JurisprudênciaIA

Superior Tribunal de Justiça

Acórdão

Relator(a)
Ministro Sebastião Reis Júnior
Órgão julgador
Sexta Turma
Data do julgamento
12/05/2020
Data de publicação
19/05/2020

STJ – Acórdão, Rel. Ministro Sebastião Reis Júnior, Sexta Turma, j. 12/05/2020, p. 19/05/2020

Ementa

HABEAS CORPUS. ORGANIZAÇÃO CRIMINOSA, LAVAGEM DE CAPITAIS E TRÁFICO DE DROGAS. OPERAÇÃO GRANEL. ALEGAÇÃO DE PROVAS ILÍCITAS. INTERCEPTAÇÃO TELEFÔNICA. PRORROGAÇÕES. DECISÕES DEVIDAMENTE FUNDAMENTADAS. IMPRESCINDIBILIDADE DA MEDIDA DEMONSTRADA. INEVIDÊNCIA DE CONSTRANGIMENTO ILEGAL. 1. Dada a complexidade do esquema tido por criminoso (envolvendo tráfico interestadual de drogas e delitos conexos) e o número de agentes envolvidos, mostrou-se cabível a decretação da interceptação telefônica, demonstrando, o Juízo de primeiro grau, a necessidade da medida e a sua justificativa, o que afasta toda alegação de que a medida teria violado o disposto na Lei n. 9.296/1996. 2. A decisão de quebra de sigilo telefônico não exige fundamentação exaustiva.

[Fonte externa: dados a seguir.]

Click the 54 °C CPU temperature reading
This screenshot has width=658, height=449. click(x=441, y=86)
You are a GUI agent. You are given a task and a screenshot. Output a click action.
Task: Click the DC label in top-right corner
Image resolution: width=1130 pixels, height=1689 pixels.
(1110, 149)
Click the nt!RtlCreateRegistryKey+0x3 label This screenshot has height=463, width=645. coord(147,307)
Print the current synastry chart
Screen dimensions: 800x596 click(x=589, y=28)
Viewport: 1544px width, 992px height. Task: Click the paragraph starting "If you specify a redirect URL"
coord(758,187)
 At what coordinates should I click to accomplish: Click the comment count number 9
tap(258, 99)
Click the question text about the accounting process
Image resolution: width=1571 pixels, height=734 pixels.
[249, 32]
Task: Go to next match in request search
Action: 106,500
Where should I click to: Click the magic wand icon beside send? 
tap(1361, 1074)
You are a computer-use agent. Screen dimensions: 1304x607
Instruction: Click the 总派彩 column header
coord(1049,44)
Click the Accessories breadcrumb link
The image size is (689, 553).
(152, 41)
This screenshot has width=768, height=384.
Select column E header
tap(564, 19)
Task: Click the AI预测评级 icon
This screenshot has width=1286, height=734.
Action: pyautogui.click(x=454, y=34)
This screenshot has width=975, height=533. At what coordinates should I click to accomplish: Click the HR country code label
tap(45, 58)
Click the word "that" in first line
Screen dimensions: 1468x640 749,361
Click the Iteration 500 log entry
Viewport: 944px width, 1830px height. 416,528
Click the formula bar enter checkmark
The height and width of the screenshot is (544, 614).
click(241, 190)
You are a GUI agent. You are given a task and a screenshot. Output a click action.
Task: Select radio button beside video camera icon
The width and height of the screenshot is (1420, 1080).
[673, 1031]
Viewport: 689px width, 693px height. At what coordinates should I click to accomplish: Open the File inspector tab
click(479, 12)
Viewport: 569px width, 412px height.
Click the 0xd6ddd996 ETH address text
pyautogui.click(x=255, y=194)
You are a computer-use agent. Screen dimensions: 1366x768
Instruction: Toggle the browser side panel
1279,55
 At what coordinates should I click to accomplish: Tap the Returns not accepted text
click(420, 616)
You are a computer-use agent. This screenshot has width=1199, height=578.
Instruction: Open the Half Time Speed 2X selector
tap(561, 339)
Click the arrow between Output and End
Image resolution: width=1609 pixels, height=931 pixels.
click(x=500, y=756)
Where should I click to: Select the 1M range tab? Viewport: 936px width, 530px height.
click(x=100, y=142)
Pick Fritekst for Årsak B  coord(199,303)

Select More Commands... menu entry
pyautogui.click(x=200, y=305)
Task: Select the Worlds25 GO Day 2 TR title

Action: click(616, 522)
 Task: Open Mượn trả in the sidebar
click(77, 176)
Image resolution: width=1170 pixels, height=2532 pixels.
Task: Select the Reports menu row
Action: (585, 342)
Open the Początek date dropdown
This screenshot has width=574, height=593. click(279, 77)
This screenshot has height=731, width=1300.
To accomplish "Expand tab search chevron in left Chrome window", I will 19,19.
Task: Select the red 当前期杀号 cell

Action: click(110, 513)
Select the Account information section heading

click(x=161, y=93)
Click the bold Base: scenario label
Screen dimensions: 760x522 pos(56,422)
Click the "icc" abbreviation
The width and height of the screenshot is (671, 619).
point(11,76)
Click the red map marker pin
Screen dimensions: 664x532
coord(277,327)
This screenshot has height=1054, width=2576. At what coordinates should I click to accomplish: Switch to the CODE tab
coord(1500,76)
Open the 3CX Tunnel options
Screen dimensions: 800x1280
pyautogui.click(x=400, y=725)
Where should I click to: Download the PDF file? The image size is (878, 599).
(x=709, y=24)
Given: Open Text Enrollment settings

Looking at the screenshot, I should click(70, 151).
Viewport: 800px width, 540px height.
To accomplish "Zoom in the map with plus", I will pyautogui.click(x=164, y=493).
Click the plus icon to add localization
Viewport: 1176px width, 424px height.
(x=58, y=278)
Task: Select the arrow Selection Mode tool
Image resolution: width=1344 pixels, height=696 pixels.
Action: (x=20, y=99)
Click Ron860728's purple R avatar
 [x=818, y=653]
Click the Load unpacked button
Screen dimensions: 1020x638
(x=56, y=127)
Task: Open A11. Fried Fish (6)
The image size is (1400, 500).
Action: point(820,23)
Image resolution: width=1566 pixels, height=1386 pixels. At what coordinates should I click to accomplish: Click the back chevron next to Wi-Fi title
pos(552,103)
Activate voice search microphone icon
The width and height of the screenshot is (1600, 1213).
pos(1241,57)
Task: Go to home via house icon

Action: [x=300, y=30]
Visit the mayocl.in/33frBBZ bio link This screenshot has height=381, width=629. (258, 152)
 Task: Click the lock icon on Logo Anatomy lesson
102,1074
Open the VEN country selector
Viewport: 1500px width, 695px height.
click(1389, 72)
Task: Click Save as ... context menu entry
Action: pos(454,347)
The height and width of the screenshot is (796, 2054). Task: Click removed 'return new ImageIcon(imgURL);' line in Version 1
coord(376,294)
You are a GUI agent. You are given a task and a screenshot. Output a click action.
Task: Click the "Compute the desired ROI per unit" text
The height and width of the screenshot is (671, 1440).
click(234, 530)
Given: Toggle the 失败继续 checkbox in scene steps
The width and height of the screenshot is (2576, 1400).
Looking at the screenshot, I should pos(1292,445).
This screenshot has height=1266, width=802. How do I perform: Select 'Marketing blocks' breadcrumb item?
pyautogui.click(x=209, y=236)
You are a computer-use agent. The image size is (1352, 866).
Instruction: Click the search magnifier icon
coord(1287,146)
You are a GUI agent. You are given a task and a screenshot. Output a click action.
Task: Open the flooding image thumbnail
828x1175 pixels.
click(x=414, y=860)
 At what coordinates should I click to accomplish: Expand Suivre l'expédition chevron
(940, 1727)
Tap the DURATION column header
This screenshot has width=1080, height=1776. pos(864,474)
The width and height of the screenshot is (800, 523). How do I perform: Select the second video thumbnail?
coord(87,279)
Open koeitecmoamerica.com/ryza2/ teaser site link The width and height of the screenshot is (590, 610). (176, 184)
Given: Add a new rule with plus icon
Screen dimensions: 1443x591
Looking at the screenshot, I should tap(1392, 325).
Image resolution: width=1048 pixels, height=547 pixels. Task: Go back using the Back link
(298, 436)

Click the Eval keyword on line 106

Assim, pode o magistrado decretar a medida mediante fundamentação concisa e sucinta, desde que demonstre a existência dos requisitos autorizadores da interceptação telefônica, como ocorreu na espécie. Precedente. 3. "É desnecessário que cada sucessiva autorização judicial de interceptação telefônica apresente inéditos fundamentos motivadores da continuidade das investigações, bastando que estejam mantidos os pressupostos que autorizaram a decretação da interceptação originária" (HC n. 339.553/SP, Ministro Felix Fischer, Quinta TURMA, julgado em 21/2/2017, DJe 7/3/2017). 4. Na hipótese, além de terem sido adotados outros meios de investigação, que não se revelaram suficientes para o deslinde da questão, o órgão responsável pelas apurações apresentou justificativas plausíveis para a excepcional utilização da medida de interceptação telefônica, argumento que foi acolhido pela autoridade judiciária que o reputou idôneo. 5. Ordem denegada. (HC n. 546.837/SP, relator Ministro Sebastião Reis Júnior, Sexta Turma, julgado em 12/5/2020, DJe de 19/5/2020.)